::: Text under study :::

The 2011–12 Heineken Cup pool stage was the first stage of the 17th season of the Heineken Cup, Europe's top competition for rugby union clubs. It involved 24 teams competing for eight quarter-final berths, awarded to the winners of each of six pools plus the two top-ranked second-place teams.  The nest three best runners-up were parachuted into the Amlin Challenge Cup.

The pool stage began with two matches on the evening of 11 November 2011, and ended on Sunday 22 January 2012. The quarter-finalists then participates in a knockout tournament that ultimately ended with the final on Saturday 19 May at Twickenham Stadium in London.

Seeding
The seeding system was the same as in the 2010–11 tournament. The 24 competing teams are ranked based on past Heineken Cup and European Challenge Cup performance, with each pool receiving one team from each quartile, or Tier. The requirement to have only one team per country in each pool, however, still applies (with the exception of the inclusion of the seventh English team).

:::

According to the Heineken Cup text, on what date did the pool stage end?

::: Data for analysis :::

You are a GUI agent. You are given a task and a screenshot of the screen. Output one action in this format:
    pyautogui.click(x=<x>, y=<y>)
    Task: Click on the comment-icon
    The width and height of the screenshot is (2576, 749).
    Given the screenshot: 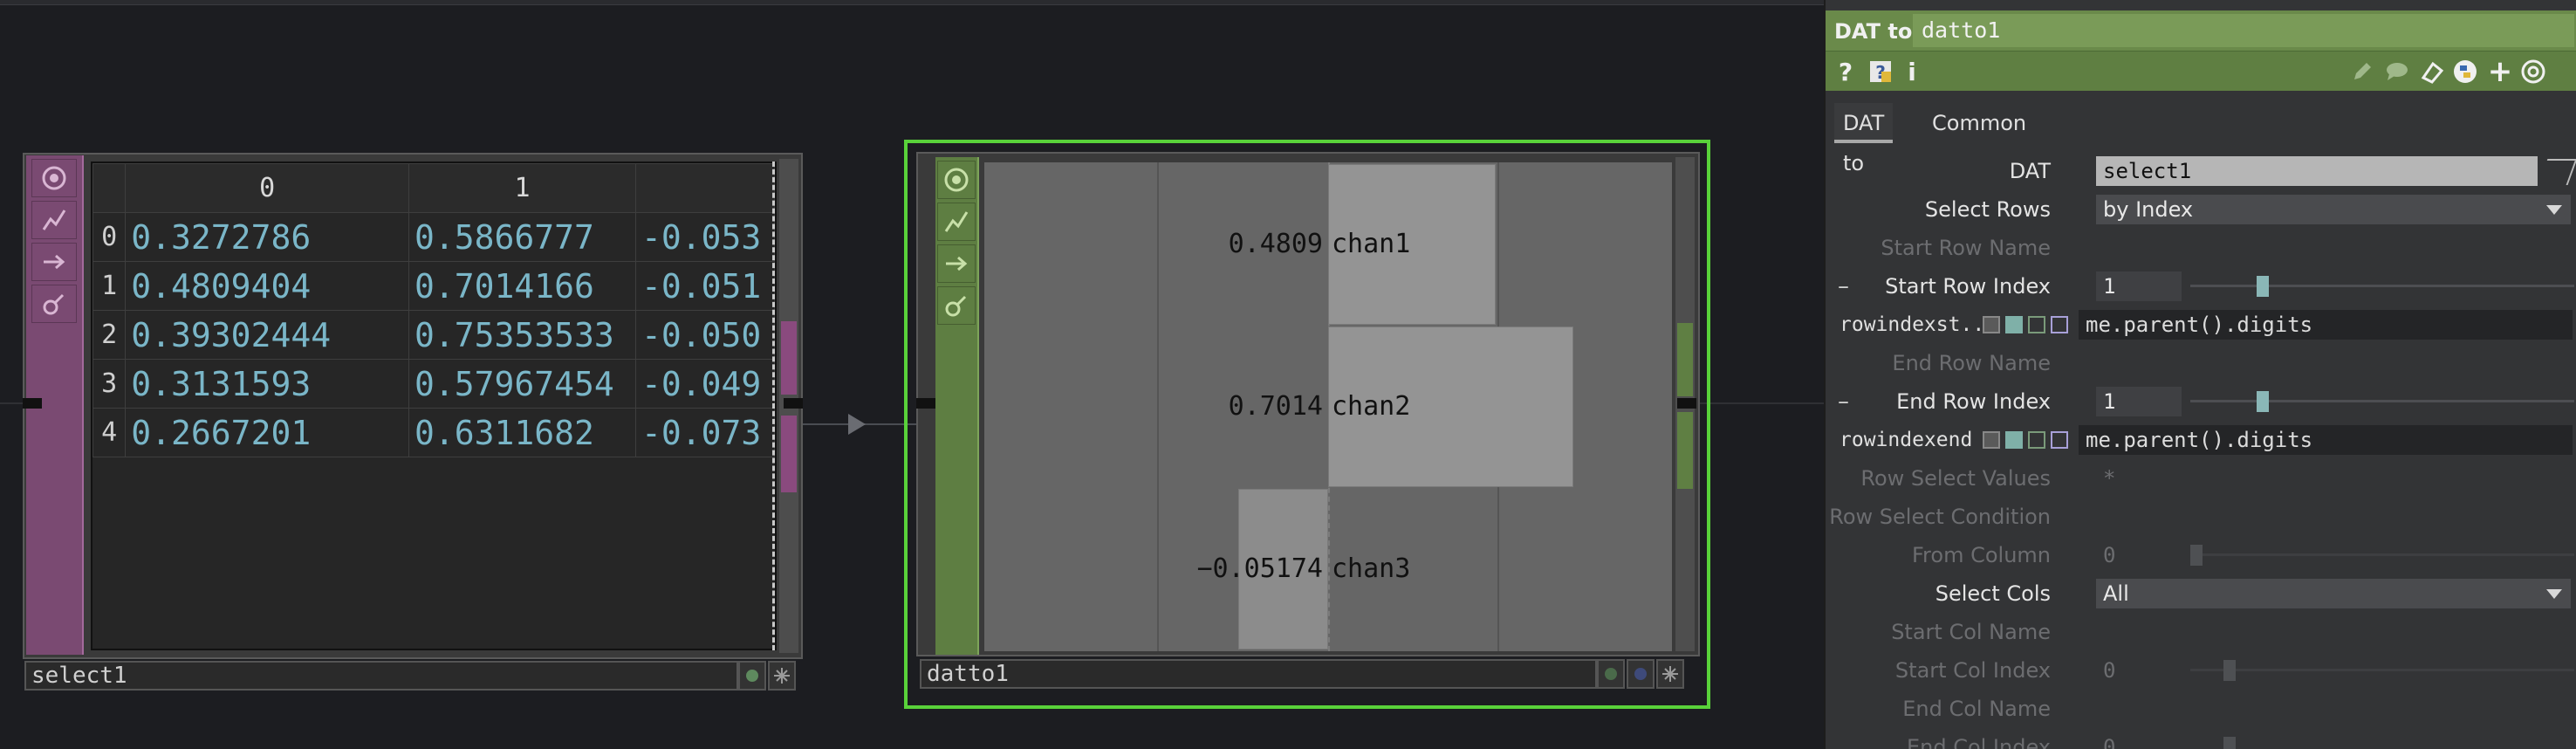 What is the action you would take?
    pyautogui.click(x=2397, y=72)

:::

* _Solution to the exercise_
Sunday 22 January 2012